Novel Role for Disordered Protein in Coordinating Key Stages of Gene Expression

In a new study published in Cell Reports, researchers at the University of Freiburg detail how a disordered protein fragment connects two key stages of gene expression: transcription and RNA editing.

The protein, TAF2, is part of the general transcription factor TFIID. Within TAF2, an intrinsically disordered region (IDR) acts as a built-in localization signal, directing the protein to specific sites within the cell nucleus.

The study highlights that flexible protein regions like TAF2’s IDR not only influence the spatial organization of molecular processes but can also serve as regulators by targeting specific functions, such as localization to nuclear speckles, a mechanism potentially relevant to disease.

Led by Dr. Tanja Bhuiyan, corresponding author and postdoctoral researcher at the University of Freiburg’s Institute of Experimental and Clinical Pharmacology and Toxicology and the Cluster of Excellence CIBSS – Centre for Integrative Biological Signalling Studies, the study reveals a previously unrecognized regulatory role for a class of protein domains common in nuclear proteins but still poorly understood.

A Flexible Signal That Guides Molecular Coordination

TAF2’s IDR directs the protein to nuclear speckles—liquid-like compartments that concentrate RNA processing components—rather than to active gene promoters, where it functions in transcription initiation. Using a combination of proteomics, genome-wide sequencing, and advanced imaging, the team showed that TAF2 can actively move between different nuclear sites, adopting distinct roles depending on its location.

We found that TAF2 does not just operate at gene promoters as part of the classical TFIID complex. Instead, this flexible region allows it to move between different nuclear compartments, enabling it to interact with RNA-processing machinery and help shape how gene messages are finalised.

Tanja Bhuiyan, Study Corresponding Author and Postdoctoral Researcher, University of Freiburg

The researchers identified three functional pools of nuclear TAF2: one concentrated in nuclear speckles, another in non-canonical complexes with the splicing factor SRRM2, and a third within canonical TFIID complexes near gene promoters. When the IDR was removed, TAF2 failed to localize to nuclear speckles and instead accumulated more at gene promoters.

Interestingly, this shift, linked to alternative splicing, a process that enables cells to produce different proteins from the same gene, did not significantly alter global gene expression. However, it did affect how certain RNA transcripts were processed.

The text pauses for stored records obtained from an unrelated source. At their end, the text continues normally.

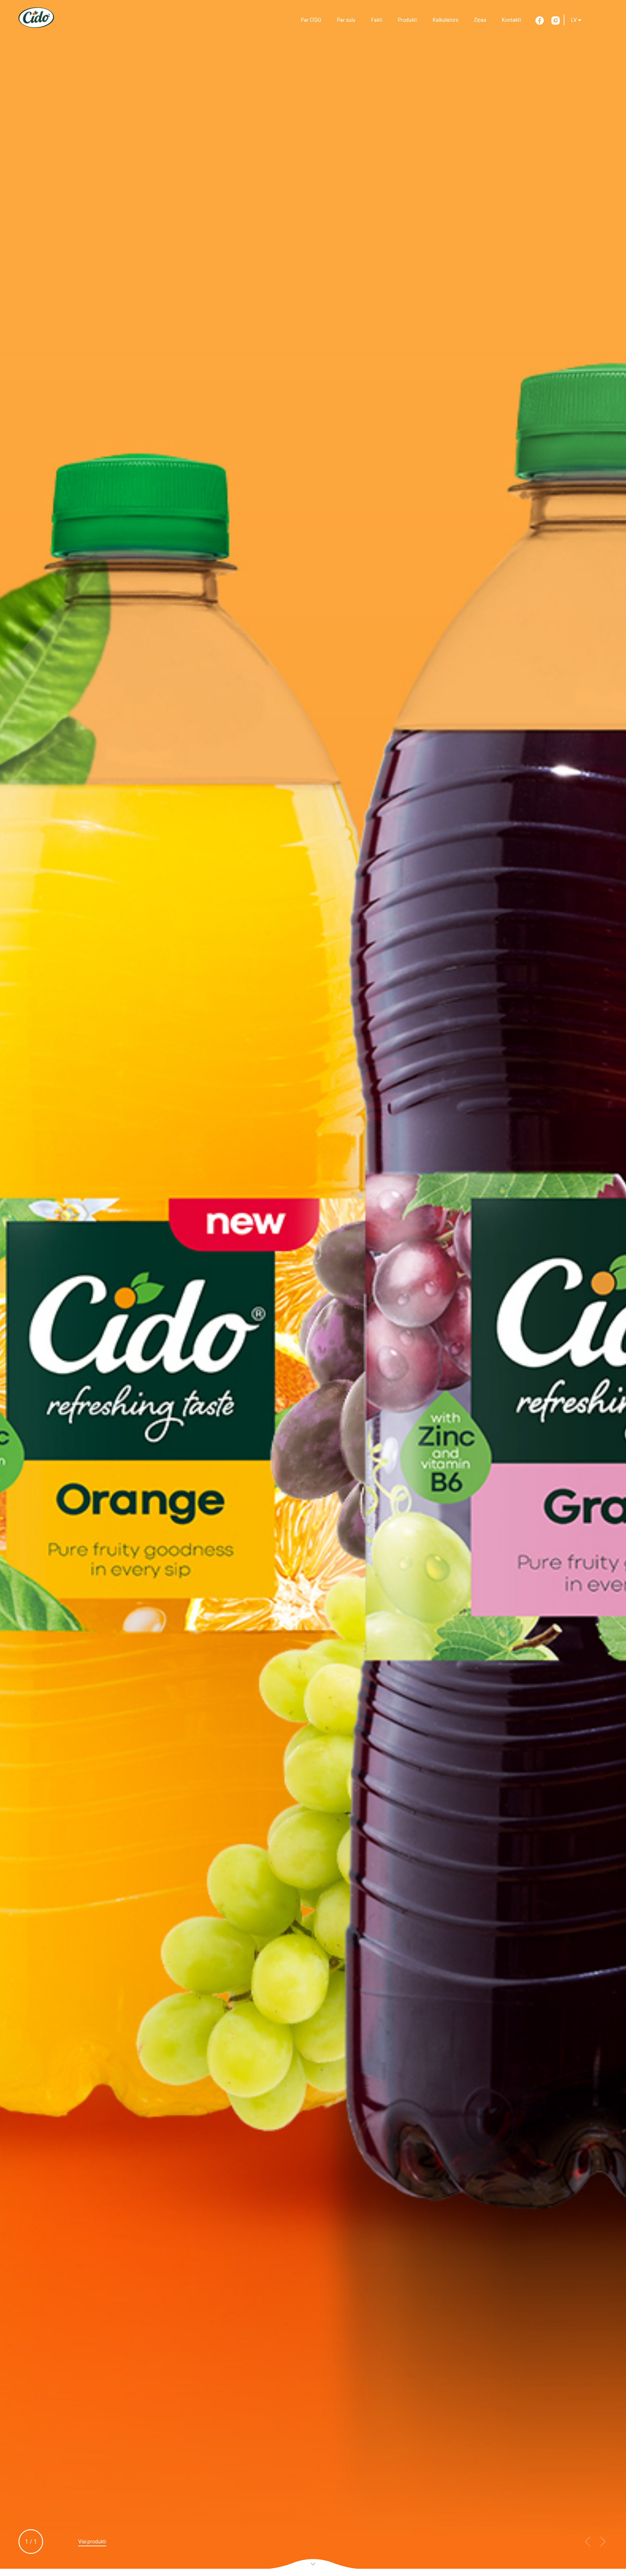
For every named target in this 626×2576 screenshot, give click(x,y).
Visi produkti (92, 2541)
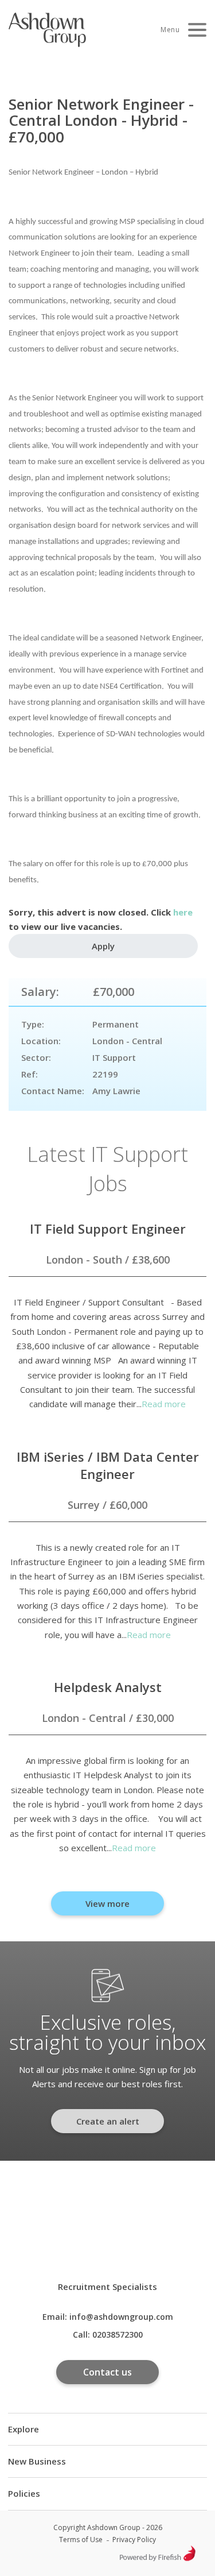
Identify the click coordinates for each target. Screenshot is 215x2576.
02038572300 (117, 2334)
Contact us (107, 2372)
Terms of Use (81, 2539)
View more (107, 1903)
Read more (164, 1403)
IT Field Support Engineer (108, 1228)
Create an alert (107, 2121)
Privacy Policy (134, 2539)
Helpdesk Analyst (108, 1687)
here (183, 912)
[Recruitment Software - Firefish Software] (157, 2557)
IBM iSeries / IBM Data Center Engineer (108, 1465)
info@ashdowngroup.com (121, 2316)
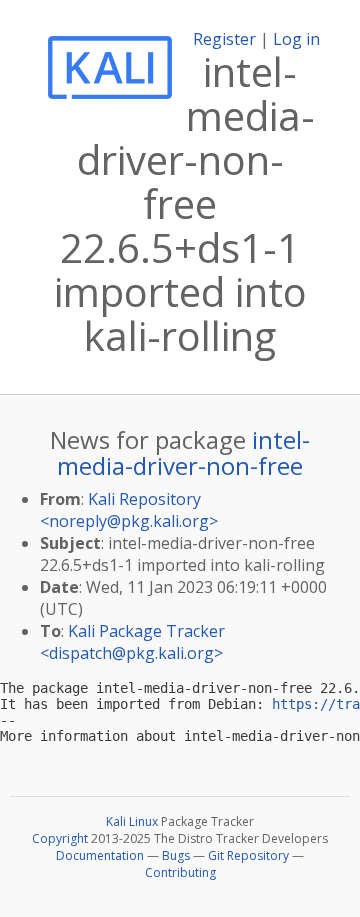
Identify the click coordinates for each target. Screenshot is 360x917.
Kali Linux (132, 821)
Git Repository (248, 855)
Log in (296, 39)
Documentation (100, 855)
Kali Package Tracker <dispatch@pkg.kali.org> (132, 642)
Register (224, 39)
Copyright (60, 838)
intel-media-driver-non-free (183, 452)
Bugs (176, 855)
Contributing (180, 872)
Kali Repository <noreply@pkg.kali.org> (129, 510)
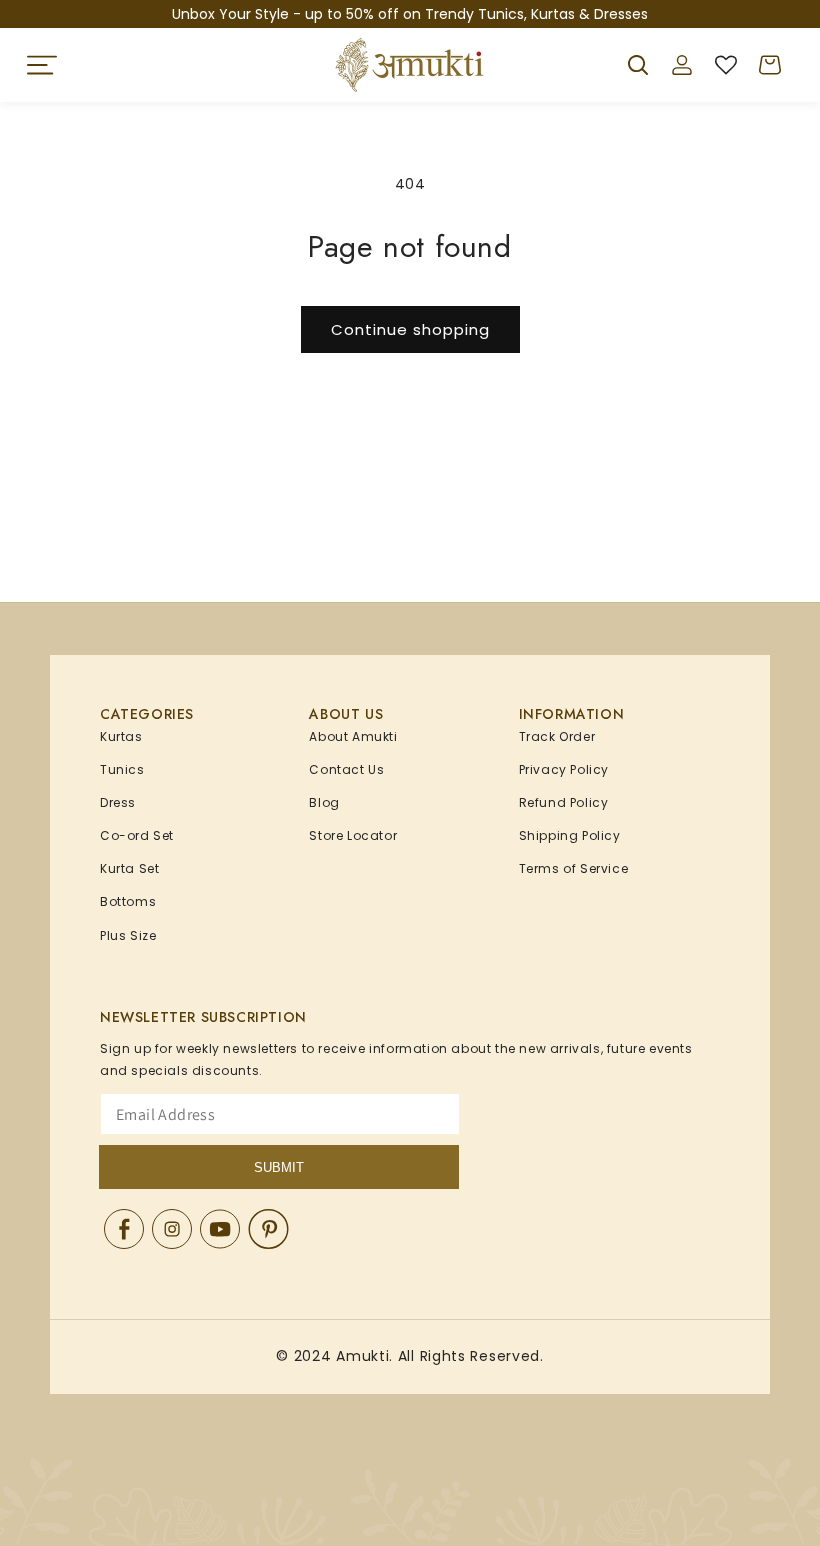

From Structure to Impact: Linking Transcription to RNA Editing

This suggests that the spatial routing of TAF2 does not switch genes on or off in a binary way. It rather modulates how information is processed at the RNA level, a more subtle but potentially powerful form of gene regulation.

Dr. Sebastian Arnold, Study Last Author and Professor, University of Freiburg

Arnold is also a Group Leader at the Institute of Experimental and Clinical Pharmacology and Toxicology at the University of Freiburg and at the CIBSS – Centre for Integrative Biological Signalling Studies.

These findings enhance our understanding of how cells coordinate complex molecular processes in both space and time. Many regulatory pathways depend not only on linear signaling cascades but also on dynamic spatial compartmentalization and molecular flexibility. The study highlights the growing importance of IDRs.

Once thought to be structurally ambiguous, IDRs are now recognized as key elements in the formation of biomolecular condensates and in regulating functional specificity. TAF2’s IDR contains a conserved sequence rich in histidine and lysine residues, supporting the idea that phase separation–driven targeting to nuclear speckles may represent a broader principle in gene regulation.

While the study did not directly examine disease mechanisms, several alternative splicing events influenced by TAF2 involved genes linked to neurodevelopment and membrane transport. These results suggest that TAF2’s spatial dynamics may have wider biological relevance. Future research may explore how this regulatory mechanism affects cell identity, stress responses, and disease processes.